For those who aren't familiar with Bob's work, he's the author of the Captain Grande Angil mystery series, among other works. A sea captain himself, Bob knows his way around a salty yarn. You can learn a lot by visiting his Amazon Author page.
I'll let Bob take it from here.
I started my writing career back in the early 90s when wholesale fish prices fell and the recession turned the charter boat business into a virtual treasure hunt for tourists. Visiting sport divers and fishermen became an endangered species here on the Maine coast, as would the cod in the decade to come. With boat and mortgage payments due, I had to try something else. I bought an old Dell computer and started punching out stories. My first was the retelling of an experience swimming with a pair of humpback whales in Massachusetts's Bay -- shh, don’t tell anyone, the Marine Mammal Protection Act prohibits fraternization with whales. Anyway, the story ended-up in the pages of a regional boating magazine, which eventually led to a column and a monthly gig writing features for the same magazine, which, in turn, opened the door for gigs with other commercial and recreational boating and fishing magazines.

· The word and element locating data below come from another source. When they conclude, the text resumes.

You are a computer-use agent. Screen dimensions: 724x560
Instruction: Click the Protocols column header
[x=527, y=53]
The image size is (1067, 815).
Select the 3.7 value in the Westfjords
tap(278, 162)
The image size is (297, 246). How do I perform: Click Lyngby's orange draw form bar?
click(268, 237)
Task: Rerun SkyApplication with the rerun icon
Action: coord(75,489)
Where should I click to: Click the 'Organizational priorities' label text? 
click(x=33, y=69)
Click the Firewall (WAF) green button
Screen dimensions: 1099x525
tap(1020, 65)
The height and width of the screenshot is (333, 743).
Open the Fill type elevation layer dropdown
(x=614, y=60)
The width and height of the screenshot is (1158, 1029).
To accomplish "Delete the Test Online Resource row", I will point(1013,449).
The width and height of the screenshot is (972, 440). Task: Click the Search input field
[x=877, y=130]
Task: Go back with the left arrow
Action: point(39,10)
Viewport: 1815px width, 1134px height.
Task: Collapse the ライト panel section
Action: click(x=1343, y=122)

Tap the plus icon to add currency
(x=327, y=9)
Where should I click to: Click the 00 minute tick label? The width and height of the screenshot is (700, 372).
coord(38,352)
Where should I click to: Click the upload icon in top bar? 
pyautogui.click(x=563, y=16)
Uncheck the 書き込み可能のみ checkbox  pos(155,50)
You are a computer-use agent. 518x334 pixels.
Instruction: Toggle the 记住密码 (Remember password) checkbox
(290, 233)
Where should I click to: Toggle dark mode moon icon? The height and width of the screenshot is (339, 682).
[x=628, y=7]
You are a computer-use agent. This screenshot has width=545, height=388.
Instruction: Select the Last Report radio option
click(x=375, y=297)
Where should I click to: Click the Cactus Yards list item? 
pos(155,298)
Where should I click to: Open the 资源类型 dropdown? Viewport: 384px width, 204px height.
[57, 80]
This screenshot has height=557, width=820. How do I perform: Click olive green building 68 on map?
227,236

There’s no question the daily grind of writing for a periodical helps a writer’s productivity. Nothing motivates like a deadline, an in-your-face editor or publisher, and the threat of not getting a paycheck. Conversely, being on your own and writing on spec, particularly a novel, requires a different mind-set, one that must avoid distractions and focus clearly on an end result. For example, right now, I’m alternately thinking of: (1) heading to the marina and opening the hatches in the boat to get some fresh air into the bilge; (2) taking a shower; (3) getting a carrot cupcake with cream cheese icing from the cafe down the street; (4) edging the magnolia in the front yard; (5) bringing my 400 Sky Vodka bottles to the redemption center; (6) calling a therapist to find out if I have ADD or maybe just a drinking problem; (6) emailing M. Night Shyamalan and asking him what was going through his mind while filming After Earth; (7) figuring out how I can scan multiple pages and turn them into a single PDF without simultaneously tearing the remaining hair out of my follicle-challenged head. I could go on, but you get the point.
As Jack Parr once said: “I see my life as an obstacle, with me as the chief obstacle.”
I should be writing the second novel in my Grande Angil Mystery series. It’s there, in it’s own little Scrivener project file, just waiting for me. I feel it beckoning like the call of a Siren, a Siren because while it lies there innocuous and patient on my hard drive, it has the power to consume me thoroughly, heart and soul, holding me hostage for twelve or more hours a day, numbing my legs and turning my arm muscles to pudding. Instead of yanking out roots in the yard, chopping up stumps with a pick axe, diving on moorings, or heading to the north woods to hike a mountain, I’m living out a fantasy in my head and putting it to page and paper. For what?
Sometimes I question what it is that compels me to write. Is it my ego? Do I need some third party to validate me as a person of value? Is it the prospect of hitting the big time and making a ton of money? (HA! That last one always makes me laugh, especially on the day I get my royalty payment.)
Nope, it’s none of the above, because when all is said and done, and I take an honest look at myself in the mirror, I always see the same thing: a storyteller in desperate need of a shave, a good night’s sleep, and a new bathrobe.
Seriously, writers don’t get a lot of sleep, and a lot of them do their best work in their pajamas.